3 Things About This Book
| A Magical World with Four Londons | Near-Extinct Race of Blood Magic Users | Sadly Underwhelming Execution |
A Darker Shade of Magic by V.E. Schwab
Series: Shades of Magic, #1
Published: 2015 by Titan Books
Genre(s): Young Adult, Fantasy
I’ve put off reading A Darker Shade of Magic (henceforth ADSoM) for 8 years in fear that the huge hype around it back then would’ve raised my expectations too much, and I’m so glad I did because this? This book would’ve been more accurately named as a darker shade of yawn.
But before I go into why this book didn’t work for me, I want to touch upon the aspects where I can see why many adore this book: an inclusive and diverse cast of characters, plus an incredibly intriguing setting and alright writing. There are four Londons in the ADSoM world and as Kell is one of the last magicians who can travel between them, he becomes a messenger for the ruling royals. This is already enough to win interest so add in a non-binary prince who the protagonist has a good brotherly relationship with and a tough female character? That’s a complete win!
Unfortunately, despite the above, the execution of the story brought everything down. First off, the characters are completely one-dimensional. Kell was alright but ultimately, boring. Holland and Prince Rhy were interesting but relegated to side character status. The royal twins were psychotic but worthy antagonists. Lila — as much as I wanted to like her because I like unapologetic, vicious and morally dubious/grey characters — disgusted me when she wanted Kell’s double strip without his consent. She’s also very obviously your classic Not Like Other Girls love interest which just made her a double no for me. That aside, neither Kell nor Lila, as the narrators of the story, grew as the story progressed, making them far from the complex, three-dimensional characters I’d hoped for.

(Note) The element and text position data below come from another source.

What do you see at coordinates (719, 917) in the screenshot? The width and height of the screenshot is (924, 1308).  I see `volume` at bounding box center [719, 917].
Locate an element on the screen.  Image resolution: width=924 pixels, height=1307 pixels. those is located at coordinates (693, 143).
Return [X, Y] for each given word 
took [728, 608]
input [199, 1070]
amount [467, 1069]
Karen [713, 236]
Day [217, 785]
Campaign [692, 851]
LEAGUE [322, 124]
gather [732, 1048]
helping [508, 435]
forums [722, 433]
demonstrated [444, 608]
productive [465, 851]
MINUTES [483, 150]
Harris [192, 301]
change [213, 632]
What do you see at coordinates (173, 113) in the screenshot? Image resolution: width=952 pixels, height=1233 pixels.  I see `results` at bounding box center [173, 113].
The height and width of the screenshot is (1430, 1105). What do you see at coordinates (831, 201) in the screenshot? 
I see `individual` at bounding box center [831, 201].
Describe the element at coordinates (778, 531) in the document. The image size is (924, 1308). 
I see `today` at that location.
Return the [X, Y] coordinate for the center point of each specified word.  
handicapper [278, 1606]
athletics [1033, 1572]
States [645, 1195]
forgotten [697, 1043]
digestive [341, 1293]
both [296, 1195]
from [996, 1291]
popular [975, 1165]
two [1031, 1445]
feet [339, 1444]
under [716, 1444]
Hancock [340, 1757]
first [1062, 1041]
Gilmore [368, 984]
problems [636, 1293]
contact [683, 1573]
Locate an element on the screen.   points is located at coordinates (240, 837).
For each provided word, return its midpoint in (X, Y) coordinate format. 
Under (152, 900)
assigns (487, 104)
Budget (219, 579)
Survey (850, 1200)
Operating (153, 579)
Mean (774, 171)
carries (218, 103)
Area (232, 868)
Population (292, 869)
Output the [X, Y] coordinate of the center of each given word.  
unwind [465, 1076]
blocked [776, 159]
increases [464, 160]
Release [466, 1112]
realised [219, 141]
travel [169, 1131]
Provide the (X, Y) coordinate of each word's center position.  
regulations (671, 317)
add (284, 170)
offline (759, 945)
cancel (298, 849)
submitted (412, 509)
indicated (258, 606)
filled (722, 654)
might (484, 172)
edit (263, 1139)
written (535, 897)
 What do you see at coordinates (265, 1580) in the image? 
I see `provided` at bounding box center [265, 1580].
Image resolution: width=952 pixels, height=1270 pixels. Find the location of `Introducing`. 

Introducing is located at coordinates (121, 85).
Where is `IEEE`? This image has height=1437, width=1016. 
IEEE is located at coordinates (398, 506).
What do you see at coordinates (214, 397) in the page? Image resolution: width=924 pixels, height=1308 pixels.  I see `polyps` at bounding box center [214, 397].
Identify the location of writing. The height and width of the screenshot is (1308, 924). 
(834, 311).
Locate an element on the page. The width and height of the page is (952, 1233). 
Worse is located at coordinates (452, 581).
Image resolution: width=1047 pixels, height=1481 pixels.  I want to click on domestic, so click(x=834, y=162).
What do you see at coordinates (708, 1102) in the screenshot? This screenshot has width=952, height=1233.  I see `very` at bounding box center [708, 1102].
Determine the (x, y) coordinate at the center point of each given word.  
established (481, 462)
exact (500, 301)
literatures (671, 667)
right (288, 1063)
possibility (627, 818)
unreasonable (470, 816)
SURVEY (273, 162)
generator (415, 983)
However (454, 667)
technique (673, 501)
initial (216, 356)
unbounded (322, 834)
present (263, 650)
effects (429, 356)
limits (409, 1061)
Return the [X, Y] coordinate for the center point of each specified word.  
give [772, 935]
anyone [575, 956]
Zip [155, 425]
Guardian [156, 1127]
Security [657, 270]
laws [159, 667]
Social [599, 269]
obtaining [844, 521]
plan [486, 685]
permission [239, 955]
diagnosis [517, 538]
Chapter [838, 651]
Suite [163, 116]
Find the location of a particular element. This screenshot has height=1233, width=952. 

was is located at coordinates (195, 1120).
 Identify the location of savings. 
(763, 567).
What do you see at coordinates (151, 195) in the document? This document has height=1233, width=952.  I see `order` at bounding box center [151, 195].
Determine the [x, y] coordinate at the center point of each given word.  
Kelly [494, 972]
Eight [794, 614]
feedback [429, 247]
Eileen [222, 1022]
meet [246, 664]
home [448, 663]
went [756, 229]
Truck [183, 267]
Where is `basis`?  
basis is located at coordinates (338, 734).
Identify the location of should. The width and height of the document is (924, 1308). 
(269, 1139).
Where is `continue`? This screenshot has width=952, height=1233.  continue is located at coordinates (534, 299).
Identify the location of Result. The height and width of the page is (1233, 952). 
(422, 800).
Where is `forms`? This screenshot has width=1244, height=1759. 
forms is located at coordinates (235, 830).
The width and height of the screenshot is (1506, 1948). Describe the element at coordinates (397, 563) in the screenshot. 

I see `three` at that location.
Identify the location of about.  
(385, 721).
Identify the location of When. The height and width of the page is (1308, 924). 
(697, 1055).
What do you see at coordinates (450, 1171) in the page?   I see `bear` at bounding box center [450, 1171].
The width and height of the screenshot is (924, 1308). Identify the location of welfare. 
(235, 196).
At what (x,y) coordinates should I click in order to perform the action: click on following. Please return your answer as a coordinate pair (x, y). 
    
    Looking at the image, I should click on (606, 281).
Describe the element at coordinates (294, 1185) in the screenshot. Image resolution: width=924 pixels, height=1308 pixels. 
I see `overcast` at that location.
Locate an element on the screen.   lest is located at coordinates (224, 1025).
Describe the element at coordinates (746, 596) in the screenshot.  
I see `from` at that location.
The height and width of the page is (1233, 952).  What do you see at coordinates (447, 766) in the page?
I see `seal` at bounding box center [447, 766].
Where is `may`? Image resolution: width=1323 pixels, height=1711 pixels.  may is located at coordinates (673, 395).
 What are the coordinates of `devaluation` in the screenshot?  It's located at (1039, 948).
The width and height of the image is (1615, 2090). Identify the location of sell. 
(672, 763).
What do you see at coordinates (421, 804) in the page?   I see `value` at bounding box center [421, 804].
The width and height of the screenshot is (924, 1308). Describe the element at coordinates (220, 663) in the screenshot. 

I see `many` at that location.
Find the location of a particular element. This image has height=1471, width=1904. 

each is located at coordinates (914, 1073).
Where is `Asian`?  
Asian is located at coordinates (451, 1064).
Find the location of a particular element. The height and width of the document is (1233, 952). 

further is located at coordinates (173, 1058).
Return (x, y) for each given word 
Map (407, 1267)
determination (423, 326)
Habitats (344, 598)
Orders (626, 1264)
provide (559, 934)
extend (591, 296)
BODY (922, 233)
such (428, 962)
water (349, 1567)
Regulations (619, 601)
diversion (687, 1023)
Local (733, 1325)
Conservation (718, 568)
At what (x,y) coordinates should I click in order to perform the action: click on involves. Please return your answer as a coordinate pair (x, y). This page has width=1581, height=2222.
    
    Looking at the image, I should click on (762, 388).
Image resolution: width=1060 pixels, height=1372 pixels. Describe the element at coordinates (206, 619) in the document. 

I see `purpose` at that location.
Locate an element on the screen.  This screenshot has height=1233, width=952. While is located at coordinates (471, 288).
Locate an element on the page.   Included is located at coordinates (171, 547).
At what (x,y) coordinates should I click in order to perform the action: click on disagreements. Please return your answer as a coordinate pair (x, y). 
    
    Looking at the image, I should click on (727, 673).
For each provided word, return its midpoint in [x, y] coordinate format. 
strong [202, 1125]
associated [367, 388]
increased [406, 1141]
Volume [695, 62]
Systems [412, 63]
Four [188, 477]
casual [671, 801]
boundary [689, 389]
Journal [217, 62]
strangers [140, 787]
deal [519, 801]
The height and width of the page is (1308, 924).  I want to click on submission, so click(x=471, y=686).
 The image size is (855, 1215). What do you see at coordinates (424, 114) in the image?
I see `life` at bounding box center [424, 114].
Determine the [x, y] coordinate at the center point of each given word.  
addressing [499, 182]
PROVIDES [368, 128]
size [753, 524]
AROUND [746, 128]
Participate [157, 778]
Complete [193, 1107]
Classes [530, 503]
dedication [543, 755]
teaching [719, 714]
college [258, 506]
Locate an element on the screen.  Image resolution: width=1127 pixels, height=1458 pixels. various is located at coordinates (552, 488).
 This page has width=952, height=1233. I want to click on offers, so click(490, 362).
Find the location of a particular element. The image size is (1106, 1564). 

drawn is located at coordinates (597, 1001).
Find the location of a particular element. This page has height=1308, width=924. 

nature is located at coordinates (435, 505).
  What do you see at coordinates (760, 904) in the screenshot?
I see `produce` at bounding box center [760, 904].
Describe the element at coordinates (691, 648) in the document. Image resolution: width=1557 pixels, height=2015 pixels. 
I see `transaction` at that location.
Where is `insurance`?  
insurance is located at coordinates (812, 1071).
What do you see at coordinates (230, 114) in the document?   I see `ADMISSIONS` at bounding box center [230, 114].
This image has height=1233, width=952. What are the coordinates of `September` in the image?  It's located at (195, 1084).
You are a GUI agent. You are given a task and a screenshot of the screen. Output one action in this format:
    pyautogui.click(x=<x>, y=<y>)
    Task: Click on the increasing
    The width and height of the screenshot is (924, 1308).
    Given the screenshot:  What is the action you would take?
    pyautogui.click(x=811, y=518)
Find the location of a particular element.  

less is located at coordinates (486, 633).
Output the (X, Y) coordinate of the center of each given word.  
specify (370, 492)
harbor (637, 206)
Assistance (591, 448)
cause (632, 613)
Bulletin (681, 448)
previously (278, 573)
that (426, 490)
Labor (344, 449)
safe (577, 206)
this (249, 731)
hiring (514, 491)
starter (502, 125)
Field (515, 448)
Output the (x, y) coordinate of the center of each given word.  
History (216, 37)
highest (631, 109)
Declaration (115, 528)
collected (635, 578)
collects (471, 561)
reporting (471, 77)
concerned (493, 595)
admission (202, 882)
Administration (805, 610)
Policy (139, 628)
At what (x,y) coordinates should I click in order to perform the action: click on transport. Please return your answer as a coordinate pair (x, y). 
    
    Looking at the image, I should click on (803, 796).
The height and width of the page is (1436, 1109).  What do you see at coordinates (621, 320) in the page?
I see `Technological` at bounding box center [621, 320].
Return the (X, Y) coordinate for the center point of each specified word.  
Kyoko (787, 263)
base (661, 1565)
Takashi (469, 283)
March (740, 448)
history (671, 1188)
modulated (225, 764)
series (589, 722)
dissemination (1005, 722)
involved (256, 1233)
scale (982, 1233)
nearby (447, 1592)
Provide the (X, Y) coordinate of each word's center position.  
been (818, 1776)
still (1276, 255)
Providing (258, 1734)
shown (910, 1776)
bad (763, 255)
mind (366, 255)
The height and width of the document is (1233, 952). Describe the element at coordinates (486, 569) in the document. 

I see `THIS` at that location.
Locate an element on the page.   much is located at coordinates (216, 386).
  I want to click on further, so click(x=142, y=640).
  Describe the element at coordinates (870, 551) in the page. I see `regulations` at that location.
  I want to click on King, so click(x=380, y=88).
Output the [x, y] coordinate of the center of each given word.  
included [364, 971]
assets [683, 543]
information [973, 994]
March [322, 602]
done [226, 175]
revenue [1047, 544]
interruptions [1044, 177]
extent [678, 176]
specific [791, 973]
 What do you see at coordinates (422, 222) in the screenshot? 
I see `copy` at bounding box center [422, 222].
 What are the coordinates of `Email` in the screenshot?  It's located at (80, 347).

Although the writing isn’t bad, the numerous little details dragged the story. I had trouble keeping my attention on the text, especially when so many pages were just chunks, chunks and more chunks without dialogue to break the monotony. It also didn’t help that there was only one plot—which sure, could stand on its own, but was also very boring due to the ‘time’ in between each plot point just so the overall thing made sense logistically. Like, okay, all that drama over a magic stone because power-hungry twins wanted more is fine, but where are the subplots? You know, the ones that would breathe more life into the complicated politics between the Londons?? Nevertheless, I greatly appreciate the brotherhood aspect and the practically non-existent romance.
ADSoM is, in a nutshell, underwhelming. There’s so much potential to it so having an almost 400-page first book barely scratch the surface of that potential is a major letdown.